Work request
What is the number of lines in the listing below that contain the word "agent"? Give only that number.

The data

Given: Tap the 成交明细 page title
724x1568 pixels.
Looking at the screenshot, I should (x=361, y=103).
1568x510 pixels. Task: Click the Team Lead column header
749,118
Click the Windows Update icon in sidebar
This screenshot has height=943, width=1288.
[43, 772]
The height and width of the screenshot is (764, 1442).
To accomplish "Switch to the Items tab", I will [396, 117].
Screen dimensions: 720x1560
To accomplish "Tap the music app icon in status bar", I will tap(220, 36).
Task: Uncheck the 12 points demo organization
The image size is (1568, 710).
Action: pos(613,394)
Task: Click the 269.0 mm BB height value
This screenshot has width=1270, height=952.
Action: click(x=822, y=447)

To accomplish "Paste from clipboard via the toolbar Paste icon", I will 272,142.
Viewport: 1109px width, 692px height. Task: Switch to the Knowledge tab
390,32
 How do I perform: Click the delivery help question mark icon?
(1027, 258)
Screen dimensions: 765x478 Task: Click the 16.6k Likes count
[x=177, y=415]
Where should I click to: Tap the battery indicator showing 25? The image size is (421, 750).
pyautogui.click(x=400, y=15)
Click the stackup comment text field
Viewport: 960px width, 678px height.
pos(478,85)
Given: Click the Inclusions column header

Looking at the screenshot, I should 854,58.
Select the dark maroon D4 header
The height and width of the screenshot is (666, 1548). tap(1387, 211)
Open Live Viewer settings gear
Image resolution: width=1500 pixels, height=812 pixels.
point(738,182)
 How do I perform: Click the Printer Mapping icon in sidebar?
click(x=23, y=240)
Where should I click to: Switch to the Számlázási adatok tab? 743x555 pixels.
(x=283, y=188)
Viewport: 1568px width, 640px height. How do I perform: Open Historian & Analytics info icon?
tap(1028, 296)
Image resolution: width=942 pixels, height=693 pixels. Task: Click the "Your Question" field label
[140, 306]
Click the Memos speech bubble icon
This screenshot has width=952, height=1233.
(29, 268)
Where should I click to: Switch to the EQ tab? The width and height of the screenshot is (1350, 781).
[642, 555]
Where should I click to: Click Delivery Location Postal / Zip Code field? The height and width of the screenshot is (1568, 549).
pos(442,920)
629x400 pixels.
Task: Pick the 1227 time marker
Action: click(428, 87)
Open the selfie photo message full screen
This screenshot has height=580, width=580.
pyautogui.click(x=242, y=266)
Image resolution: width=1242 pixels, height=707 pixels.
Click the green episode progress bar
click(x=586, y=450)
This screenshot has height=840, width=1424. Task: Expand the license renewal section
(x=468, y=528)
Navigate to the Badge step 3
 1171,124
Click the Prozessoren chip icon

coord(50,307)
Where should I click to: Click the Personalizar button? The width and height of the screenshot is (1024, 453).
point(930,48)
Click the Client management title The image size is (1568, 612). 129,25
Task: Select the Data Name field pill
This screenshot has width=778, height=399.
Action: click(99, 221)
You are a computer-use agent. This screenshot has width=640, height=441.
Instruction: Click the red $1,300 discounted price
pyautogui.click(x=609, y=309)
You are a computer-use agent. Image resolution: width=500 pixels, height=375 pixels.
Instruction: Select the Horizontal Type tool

Response for this exercise
2